— begin Selected extract —
The president who vacations on a golf course while US troops are under daily attack in Iraq has the gall to use the all-inclusive personal pronoun: “We have carried the fight to the enemy. We are rolling back the terrorist threat to civilization.” (author’s italics) That it must be vicariously absolving for the Commander-in-Chief, who ducked Vietnam and went AWOL from the National Guard, was evidenced by his air-pumping clenched-fist pronouncement of  Feels good” at the commencement of Shock and Awe.

 

Standards of conventional moral thinking are tossed out the window. Mr. Bush hypocritically criticizes the torture chambers of the Ba’athist regime while ignoring the US slide to the level of a torture nation.  

 

“The terrorists thrive on the support of tyrants and the resentments of oppressed peoples,” offers the president. Strange statement coming from an occupying power beset with terrorist attacks that necessitate its nervous, light-on-the-trigger troops to don Kevlar-body amour when forced out among the Iraqis.

 

Mr. Bush blames enemies, which he identifies as Saddam loyalists and foreign terrorists, for forestalling the installation of democracy. On the CBC National newscast of 8 September, the British Minister of War Geoffrey Hoon maintained that there is not a resistance to the presence of the occupiers in Iraq but rather there are “criminal elements.” So now hoodlums are also taking shots at the mighty occupation forces?

 

In addition, Mr. Hoon had  “all but admitted” to the House of Parliament that the US and UK had underestimated the requirements of occupation.

 


These “[e]nemies of freedom are making a desperate stand [in Iraq],” said Mr. Bush and “they must be defeated.” The psychological defense mechanism of projection, whereby one attributes qualities of self onto others, seems to be clearly coming to the fore. Returning to the “irrelevant” UN with cap-in-hand and pleading with Old Europe to supply troops to the chaotic occupation reeks of desperation.

 

As well, Mr. Bush’s tautological harping about the “enemies of freedom” is becoming a little bit tiring -- like a movie seen too often.

 

The Commander-in-Chief asserts: “We are staying on the offensive, with a series of precise strikes against enemy targets increasingly guided by intelligence given to us by Iraqi citizens.” This leads to the assumption that the terror bombings and the killing of occupation soldiers have been defensive responses.
— end Selected extract —
— begin Records —
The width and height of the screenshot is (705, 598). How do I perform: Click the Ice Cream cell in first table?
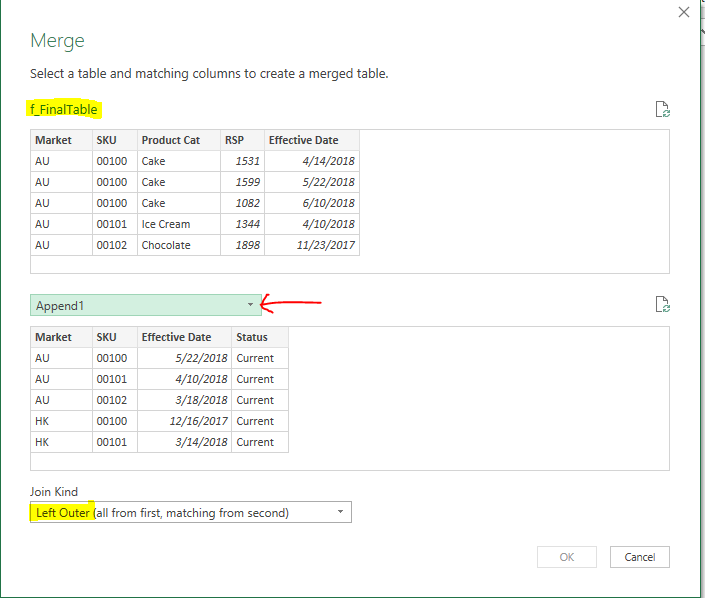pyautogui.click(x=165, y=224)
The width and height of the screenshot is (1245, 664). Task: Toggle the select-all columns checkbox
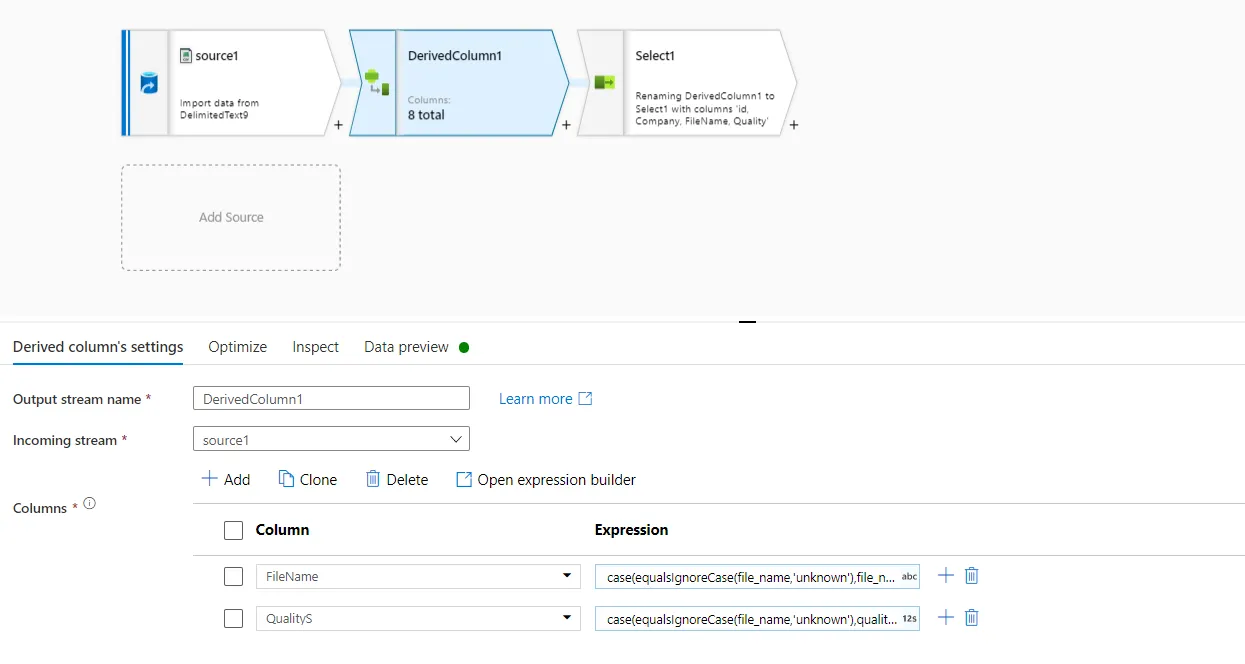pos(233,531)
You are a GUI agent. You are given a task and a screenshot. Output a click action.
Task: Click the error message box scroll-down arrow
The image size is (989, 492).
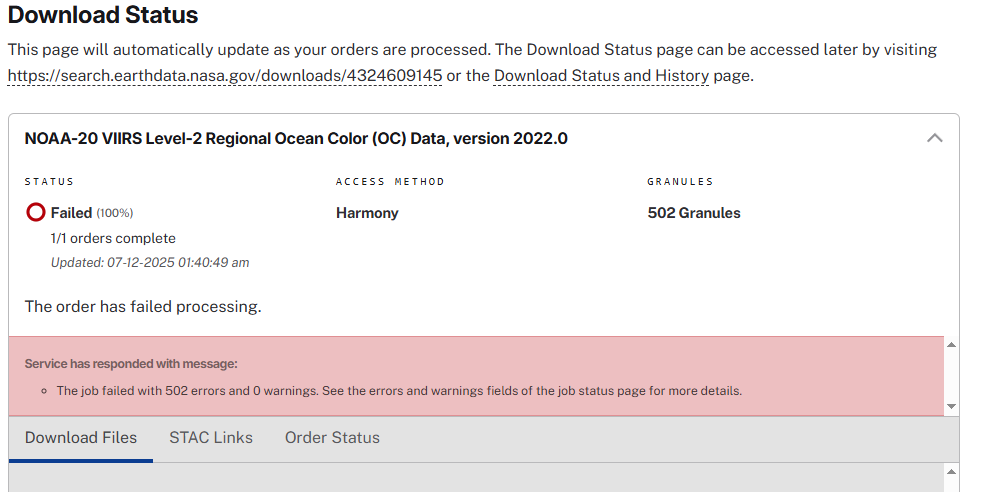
— end Records —
> **Actions to take**
**a)** Revise the commentary on Bush's Iraq speech from "In addition, Mr." to "reeks of desperation.", changing "House of Parliament" to "House of Commons".
**b)** Write the next part of the commentary on Bush's Iraq speech, beginning after its final sentence.

> **Written responses**
**a)**
In addition, Mr. Hoon had  “all but admitted” to the House of Commons that the US and UK had underestimated the requirements of occupation.

 


These “[e]nemies of freedom are making a desperate stand [in Iraq],” said Mr. Bush and “they must be defeated.” The psychological defense mechanism of projection, whereby one attributes qualities of self onto others, seems to be clearly coming to the fore. Returning to the “irrelevant” UN with cap-in-hand and pleading with Old Europe to supply troops to the chaotic occupation reeks of desperation.

**b)**
 

Mr. Bush makes ineloquent attempts at sophistry. Reports Mr. Bush: “Our military commanders in Iraq advise me that the current number of American troops -- nearly 130,000 -- is appropriate to their mission. They are joined by over 20,000 service members from 29 other countries.” However, despite this “appropriate number of American troops” Mr. Bush sees the need “to share the burden more broadly” and hence “a third multinational division to serve in Iraq” is requested. So are more troops required or is this just for the sake of sharing?

 

Besides, hadn’t the neo-conservatives dismissed then-Army Chief of Staff General Eric Shinseki’s requirement of several thousand occupation troops as "wildly off the mark"?

 

Mr. Bush continues his tirade against the freedom-hating enemies. “Terrorists in Iraq have attacked representatives of the civilized world, and opposing them must be the cause of the civilized world.” It begs the question of just what this civilized world is. When asked what he thought of western civilization, Mohandas Gandhi sagely replied that it would be a good idea.

 


Mr. Bush demonstrates his generosity to the members of the UN by giving them “an opportunity” -- to come in from the darkness of irrelevancy, supposedly -- and accept the gift of “responsibility.” Yes, the UN is invited “to assume a broader role in assuring that Iraq becomes a free and democratic nation.”  Unstated is the implicit surrender of ultimate world authority to the US cabal fronted by Mr. Bush -- a surrender to a regime that committed the “supreme crime” of aggression as defined by international law at Nuremberg. It is a welcome to the morass of despair in a nearly obliterated Iraq, of which the US is a prime accomplice.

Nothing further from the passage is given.